## [What to produce]
Set down, word for word, the stretch of the House of Lords reform passage from "I am very respectful" through "yet another irony.".

I am very respectful and appreciative of the wise heads in this House, but they cannot go on asserting the primacy of the other House and yet build up the impression in this House and beyond that they intend to threaten a veto on any reform Bill that the other House sends us. That is yet another irony.

Breaking a habit of a lifetime, I will concentrate for the few minutes that I have on the one area where I think there may well be a consensus in your Lordships’ House. Several Members have questioned the suggestion that 300 is a sensible number for a reformed House. This matter requires very careful analysis by the Joint Committee. The commission headed by the noble Lord, Lord Wakeham—who was here just now—recommended 550; the 2001 government White Paper 600; the House of Commons Public Administration Select Committee 350; the Bill which was sponsored by Messrs Clarke, Wright, Cook, Young and Tyler, 413; and the Jack Straw/Philip Hunt White Paper 435. At no stage has anyone suggested that the workload of this House could be undertaken by 300. We all thought that it was preferable to have a second House of Parliament where it was not necessary to have full-time parliamentarians. I regret that the White Paper has gone on that route when it has never been recommended.

There are five reasons why 300 Members is too small a number. First, as I have hinted, Parliament as a whole benefits from having a proportion of Members who retain an active involvement in other walks of life, which would be very difficult to have with only 300. Secondly, given the relatively long but one-term limited service, it would be difficult to recruit candidates who were prepared to be full-time parliamentarians while they were not able to take part in other activities and go back to another career. Thirdly, your Lordships should note that 80 of the 800 Members of your Lordships’ House are already involved in European scrutiny. It is already a very considerable commitment and I do not think that 300 could do the job.

## [Collected material]
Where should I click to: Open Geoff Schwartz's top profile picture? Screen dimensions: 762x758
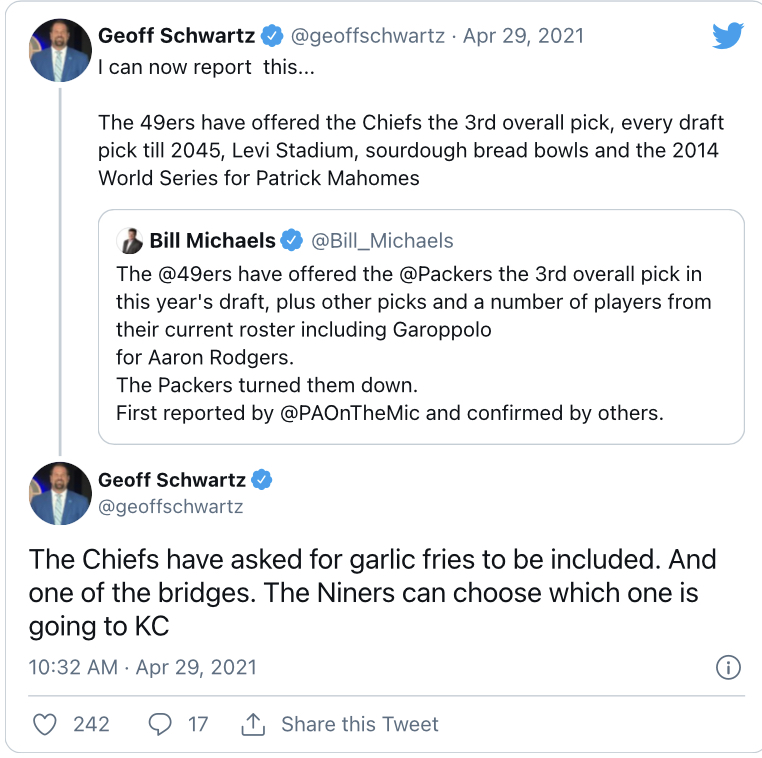pos(60,52)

## [Written response]
I am very respectful and appreciative of the wise heads in this House, but they cannot go on asserting the primacy of the other House and yet build up the impression in this House and beyond that they intend to threaten a veto on any reform Bill that the other House sends us. That is yet another irony.